Le président du groupe socialiste à l'Assemblée nationale fait le bilan des ombres et des lumières de ce quinquennat parlementaire où les grandes réforme ni les chausse-trapes n'ont pas manqué.


Sur ces cinq années, quelles ont été les lois qui vous ont tenu le plus à cur ?
Symboliquement, évidemment les 35 heures. Personne ne croyait que nous tiendrions cette promesse. Et pourtant nous l'avons faite. Ce jour là, la gauche a renoué avec l'audace. Elle a retrouvé le fil des grandes réformes sociales qui va de Léon Blum à François Mitterrand. Mon autre satisfaction est d'avoir aidé le gouvernement à remplir tous les termes du contrat passé avec les Français. La CMU, le PACS, la parité, l'indépendance de la justice, le quinquennat. Tout cela pourra légitimement rester gravé dans les esprits. Les 255 députés socialistes, dont la moitié était novice en 1997, ont fait du beau travail. Ma plus grande émotion a été l'adoption du PACS. C'était une proposition très controversée des députés socialistes. Ça a été dur, très dur. Nous avons commis des erreurs. Mais nous l'avons défendue jusqu'au bout et c'est devenu aujourd'hui un symbole de tolérance et d'ouverture.
Cela n'a pas toujours été facile avec la Gauche plurielle...
Quand j'ai pris mes fonctions, je me suis dit, "ce n'est pas gagné d'avance." J'étais néophyte dans ce rôle et il fallait faire vivre ensemble cinq familles ! Eh bien à l'arrivée je peux dire, sans forfanterie, mission accomplie ! Un véritable partenariat s'est instauré dans la majorité plurielle où nous avons su conjuguer nos différences dans le respect des autres. Le groupe socialiste n'a pas ménagé sa peine et n'a jamais fait défaut au gouvernement. L'aboutissement n'a pas été un compromis a minima mais de grandes réformes à la fois audacieuses et modernes.

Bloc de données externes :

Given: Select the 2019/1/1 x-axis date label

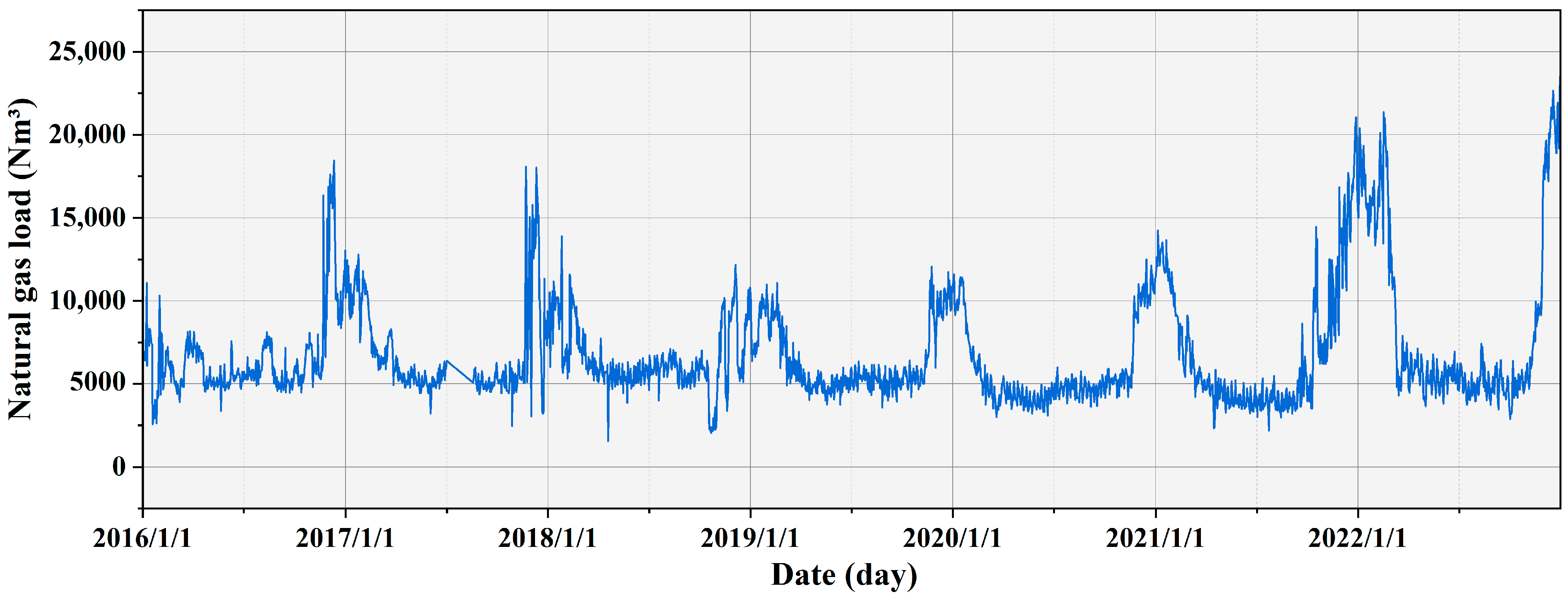Looking at the screenshot, I should click(x=749, y=538).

Alors c'est vrai, nous avons eu des divergences. Les projets de loi de financement de la sécurité sociale, par exemple, nous ont parfois donné du fil à retordre. Mais l'esprit unitaire a fini toujours par prévaloir sur l'esprit de chapelle. Notre bilan ne se divise pas. Ce que nous avons réussi, nous l'avons réussi ensemble. Chacun y a sa part. Chacun peut et devait s'en prévaloir.
Certains considèrent que le Parlement serait resté spectateur
Balivernes ! C'est la première fois sous la Vè République que le Parlement a occupé une place aussi centrale dans la vie publique. Une anecdote. Quand j'ai été élu président du groupe socialiste, Lionel Jospin m'a confié : "le gouvernement est nommé par le Président, mais sa légitimité vient de l'Assemblée. C'est à l'Assemblée que notre politique s'élaborera".

Il a tenu parole. Il est le premier chef du gouvernement à n'avoir jamais utilisé les procédures contraignantes (comme le 49/3). Il est le premier à avoir été aussi présent, à mettre un point d'honneur à répondre personnellement aux séances de questions d'actualité. Tous les textes ont fait l'objet d'un travail commun gouvernement - Assemblée. Nous avons multiplié les commissions d'enquêtes et les missions d'information. Enfin, et la droite devrait s'en souvenir, les droits de l'opposition ont été respectés à la lettre et dans l'esprit. Nous n'avons jamais eu recours à des subterfuges de procédure. Un mot résume le mieux ces cinq ans : le respect. Cette expérience nous servira pour la modernisation de la constitution qui sera l'un des grands débats des rendez-vous électoraux.